Daarul Ihsan
Daarul Ihsan oleh Al Ustadz Utsman حفظه الله

fiqih ringkas ramadhan

5 tahun yang lalu
baca 8 menit
Fiqih Ringkas Ramadhan

Para pembaca rahimakumullah, bulan Ramadhan semakin dekat menghampiri kita. Oleh karenanya, kami hadiahkan materi berikut sebagai tambahan bekal menyambut bulan penuh berkah.

Definisi Puasa

Puasa dalam pandangan syariat ialah suatu ibadah kepada Allah dengan menahan diri dari hal hal yang membatalkan puasa sejak terbitnya fajar shodiq (yaitu fajar yang terdapat di sebelah timur yang membentang secara mendatar/horizontal, bukan yang berbentuk vertikal ) hingga terbenamnya matahari. Adapun sekedar munculnya mega merah di ufuk barat, ini bukan tanda berakhirnya waktu puasa.

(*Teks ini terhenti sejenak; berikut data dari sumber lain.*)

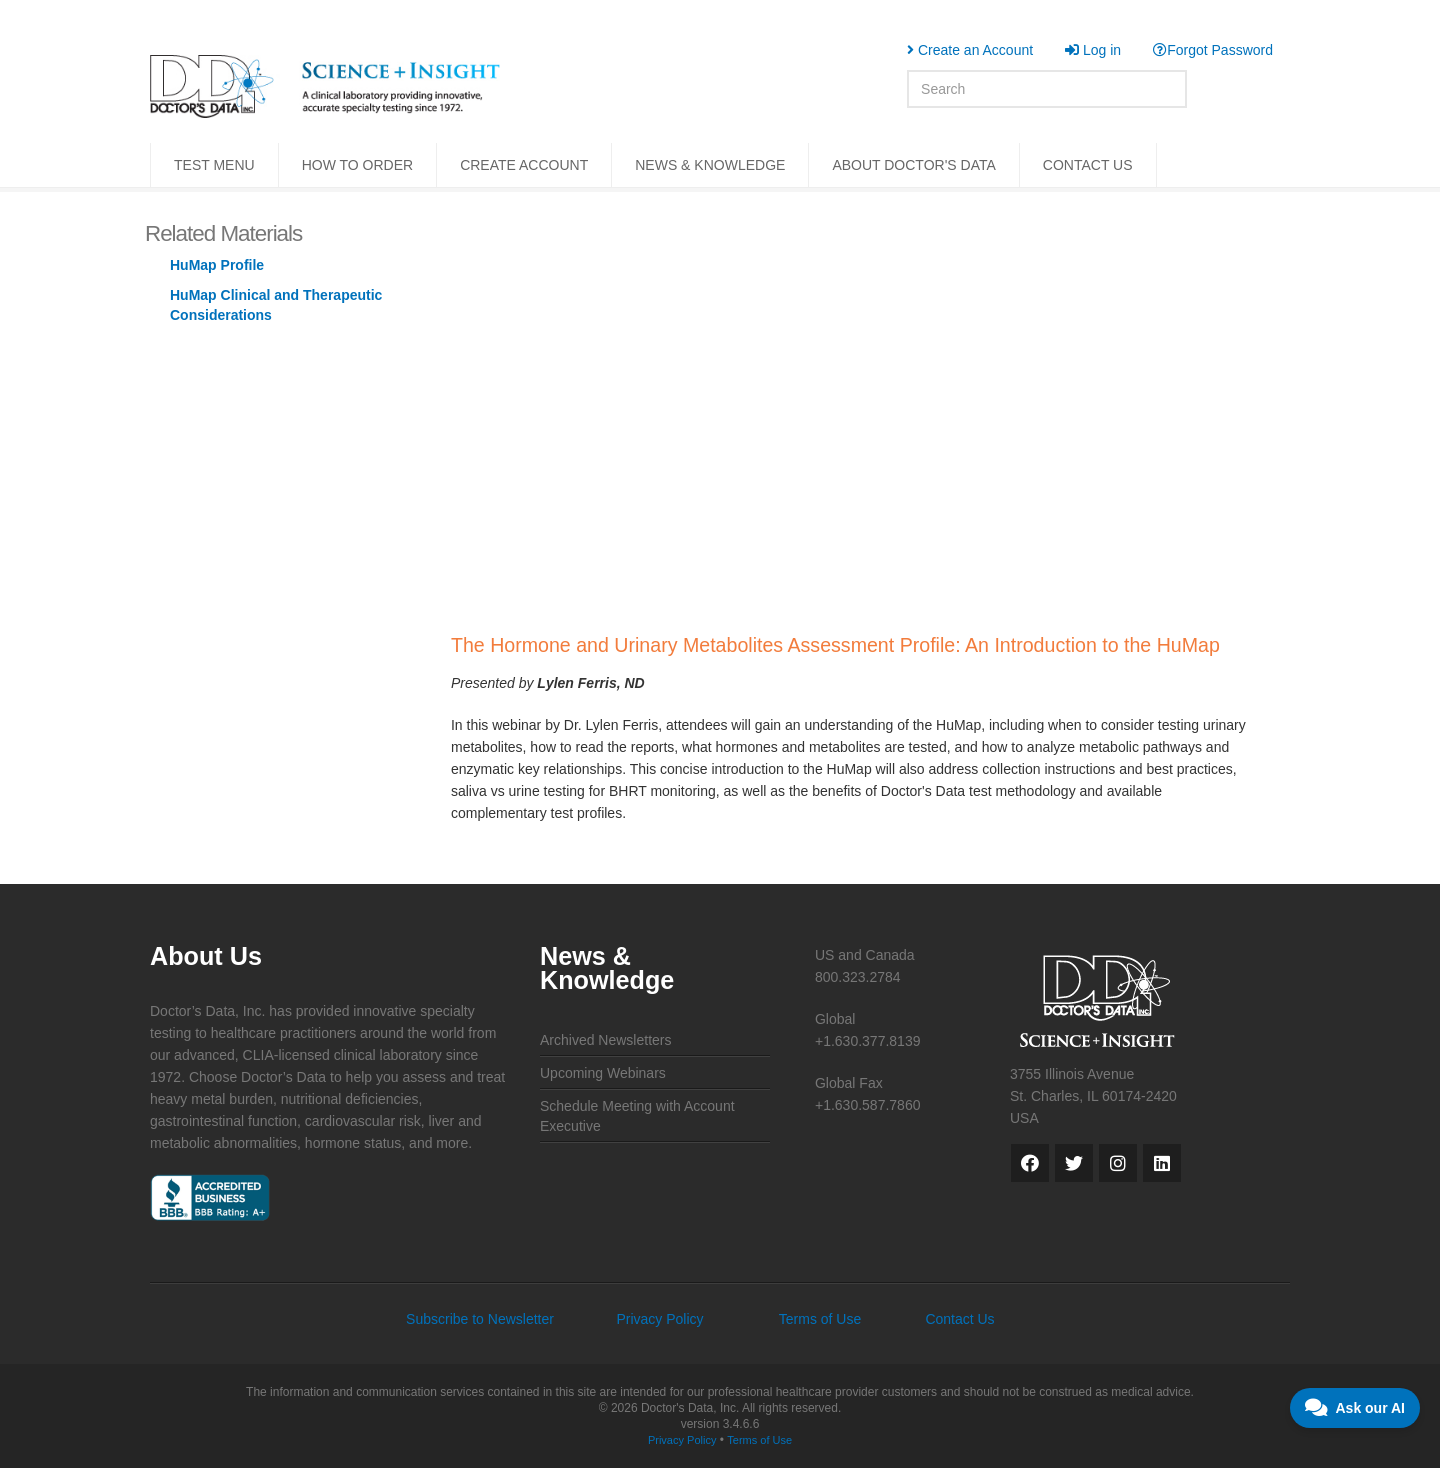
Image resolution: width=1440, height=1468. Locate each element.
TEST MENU (214, 165)
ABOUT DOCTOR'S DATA (913, 165)
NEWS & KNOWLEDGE (710, 165)
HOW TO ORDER (358, 165)
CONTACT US (1088, 165)
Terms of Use (820, 1319)
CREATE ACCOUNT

Hukum Ibadah Puasa Ramadhan.

Allah ta’ala mewajibkan puasa Ramadhan bagi orang orang yang beriman sebagaimana dalam firman-Nya : “Hai orang orang yang beriman telah diwajibkan atas kalian berpuasa sebagaimana diwajibkan kepada orang orang sebelum kalian, niscaya kalian akan bertakwa.” (Al Baqarah 183). Bahkan, puasa Ramadhan merupakan salah satu rukun Islam yang agung sebagaimana dalam hadits mulia, “Islam dibangun di atas lima perkara : persaksian bahwa tiada yang berhak disembah melainkan Allah dan bahwa Muhammad adalah utusan Allah, penegakan shalat, penunaian zakat, haji dan puasa Ramadhan.” (HR. al-Bukhari dan Muslim).

Yang diwajibkan berpuasa.

Puasa diwajibkan bagi setiap muslim yang berakal, sudah baligh, mampu melakukan puasa dan bukan musafir. Bagi wanita ada tambahan syarat yaitu tidak dalam keadaan haidh atau nifas.

Yang boleh untuk tidak berpuasa karena suatu sebab syar’i (dibenarkan dalam syariat).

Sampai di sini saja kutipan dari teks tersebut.